Eran Yardeni
Immer wenn ich für ein paar Minuten dem erbarmungslosen Griff der Realität entgehen will, greife ich zum besten Rauschmittel, das man heute in Berlin finden kann: Es sind die Kolumnen von Hatice Akyün im Tagesspiegel. Sie sind kostenlos, im Internet abrufbar, hinterlassen keine Spuren, und man darf sie auch während der Schwangerschaft folgenlos konsumieren.
In ihrer letzten Kolumne erzählt Akyün, ziemlich begeistert und tief berührt, wie Professor Klaus Bade die heutige Situation in Deutschland bezüglich des Themas „Migration“ analysiert:
Beeindruckend war, mit welcher Selbstverständlichkeit dieser Professor klar analysierte.
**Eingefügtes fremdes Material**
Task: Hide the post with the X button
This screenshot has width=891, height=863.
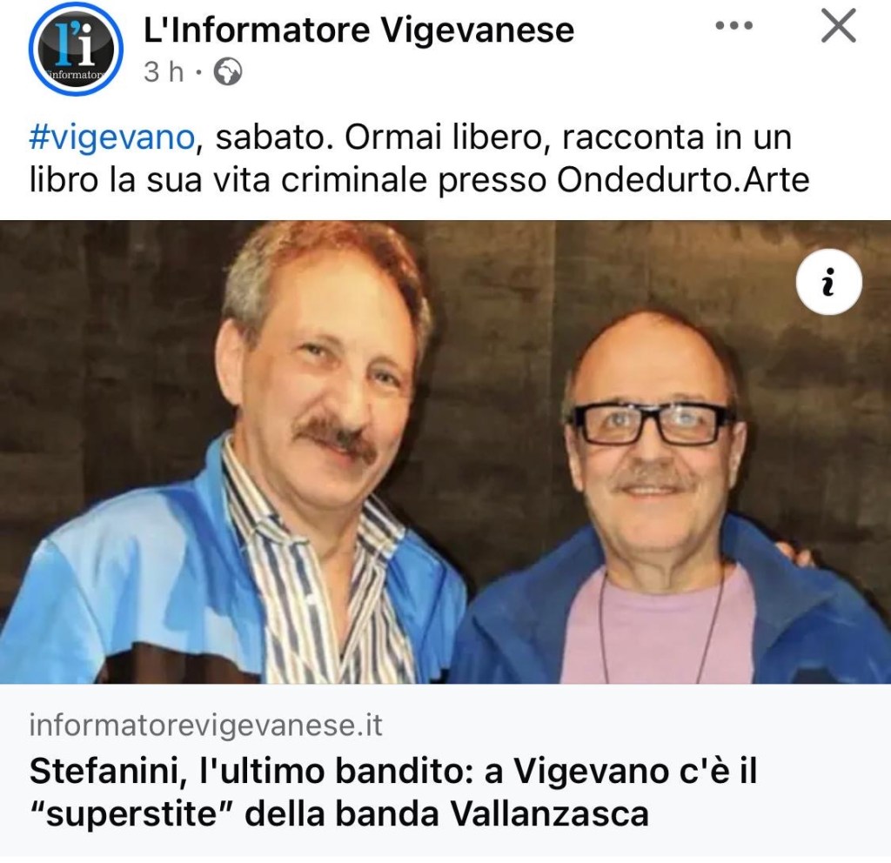Action: pyautogui.click(x=838, y=26)
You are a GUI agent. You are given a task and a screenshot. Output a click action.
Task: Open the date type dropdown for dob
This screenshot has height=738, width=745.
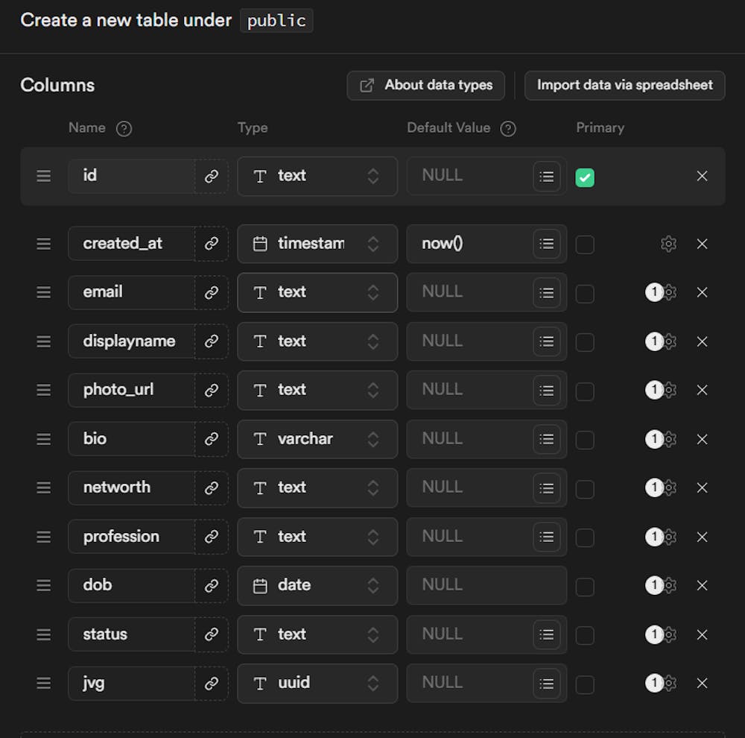[317, 585]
Vom Zugewinn und dem Reichtum, der Migration mit sich bringt. Und den Parallelen der extremen Problematisierter aufseiten derjenigen, die sich durch die Angst vor dem Fremden bereichern und denjenigen, die glauben, damit ihre irrationalen Sichtweisen zu legalisieren, weil ihr verqueres Weltbild das Hirn vor Benutzung schont.
Man fragt sich natürlich, was an dieser Botschaft so besonders sein soll, bis auf die Tatsache, dass sie die Realität in rosigen Farben malt, was aber bei uns nicht ungewöhnlich ist. Die Antwort kommt ein paar Zeile später:
Ich ging gedanklich durch meinen Alltag, durch meinen Beruf, durch die Städte und die Ereignisse und fand sie plötzlich überall: Die Nachbarin, die noch nie irgendeine Distanz hat aufkommen lassen, die Kollegen in der Redaktion, die Leute in meinem Verlag, meine Freunde, die Frau beim Bäcker, die Kindergärtnerin meiner Tochter. Für alle diese Menschen zählt, was ist, und nicht das, was sie von außen eingetrichtert bekommen. Diese Menschen haben kein Problem mit denen, die anders aussehen und deren Vorfahren von woanders herkamen. Die sind immun dagegen.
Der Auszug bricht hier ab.